=== PROVIDED ENTRIES ===

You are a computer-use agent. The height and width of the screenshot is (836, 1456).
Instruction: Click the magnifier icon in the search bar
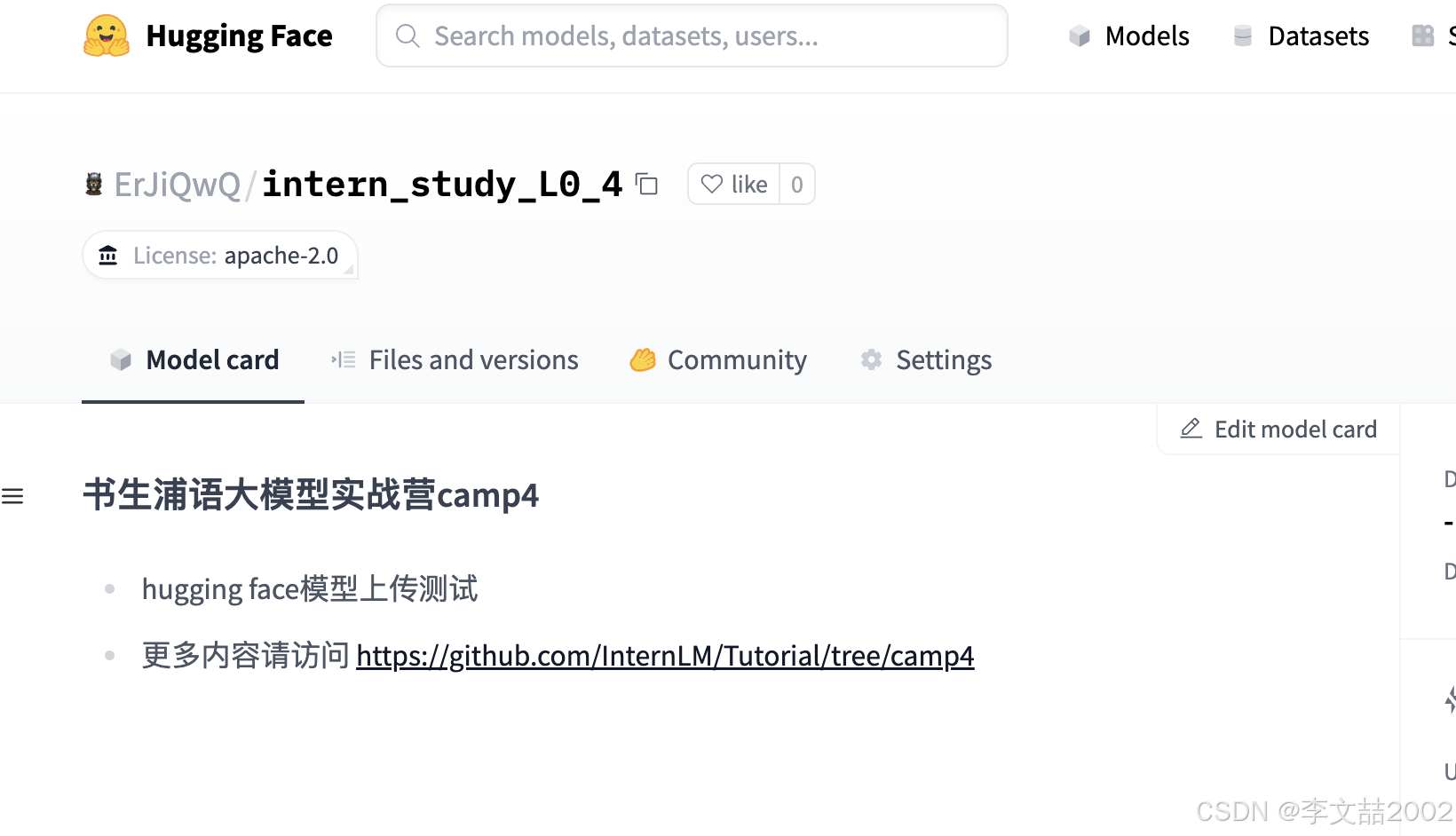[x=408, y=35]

===
=== PROVIDED ENTRIES ===

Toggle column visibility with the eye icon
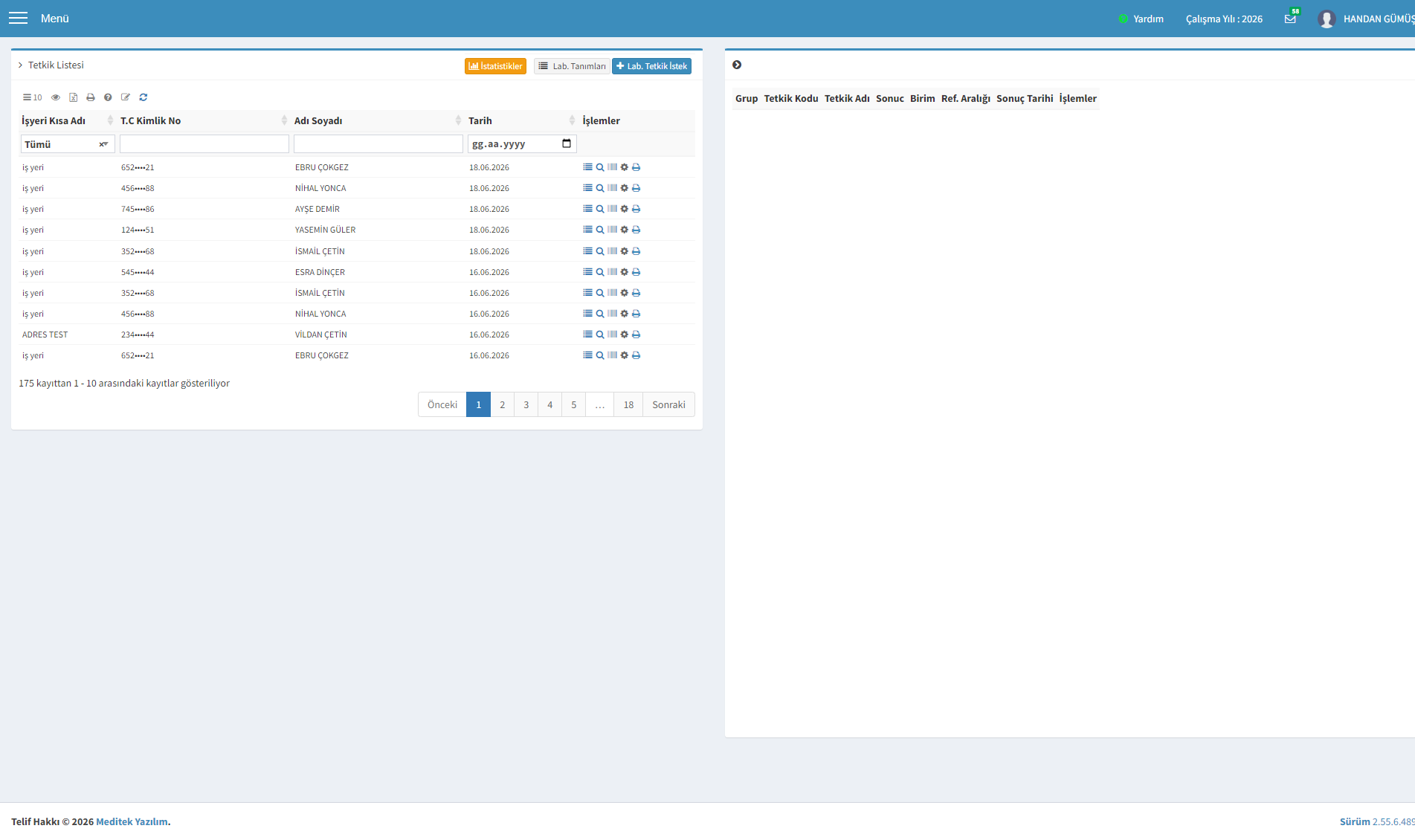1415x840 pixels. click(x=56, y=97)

===
=== PROVIDED ENTRIES ===

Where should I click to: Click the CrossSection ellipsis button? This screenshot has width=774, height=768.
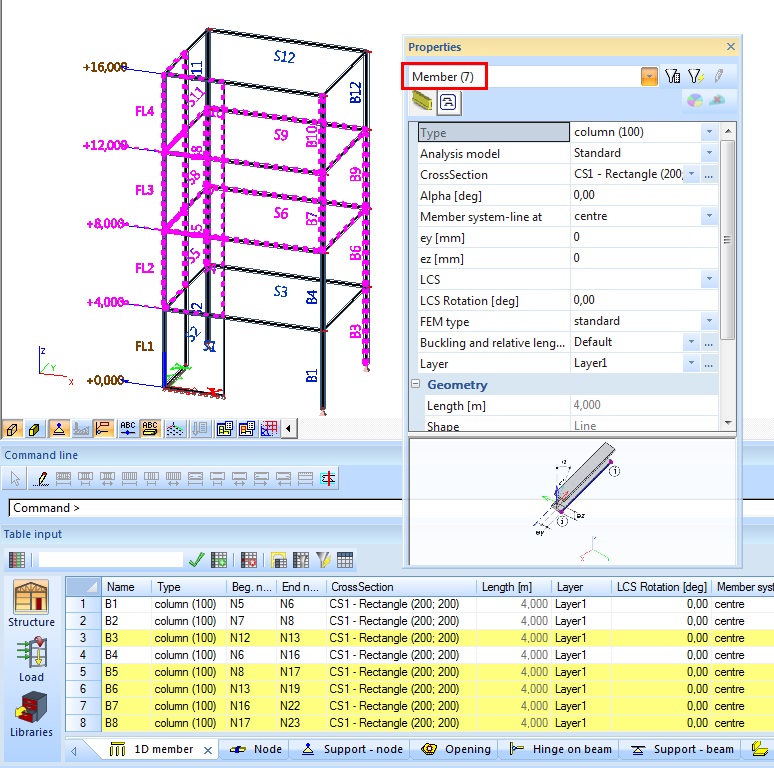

===

Looking at the listing above, which lines hold "screenshot"? Copy every such line.

You are a computer-use agent. The height and width of the screenshot is (836, 1456).
Where should I click to: Click the CrossSection ellipsis button? This screenshot has width=774, height=768.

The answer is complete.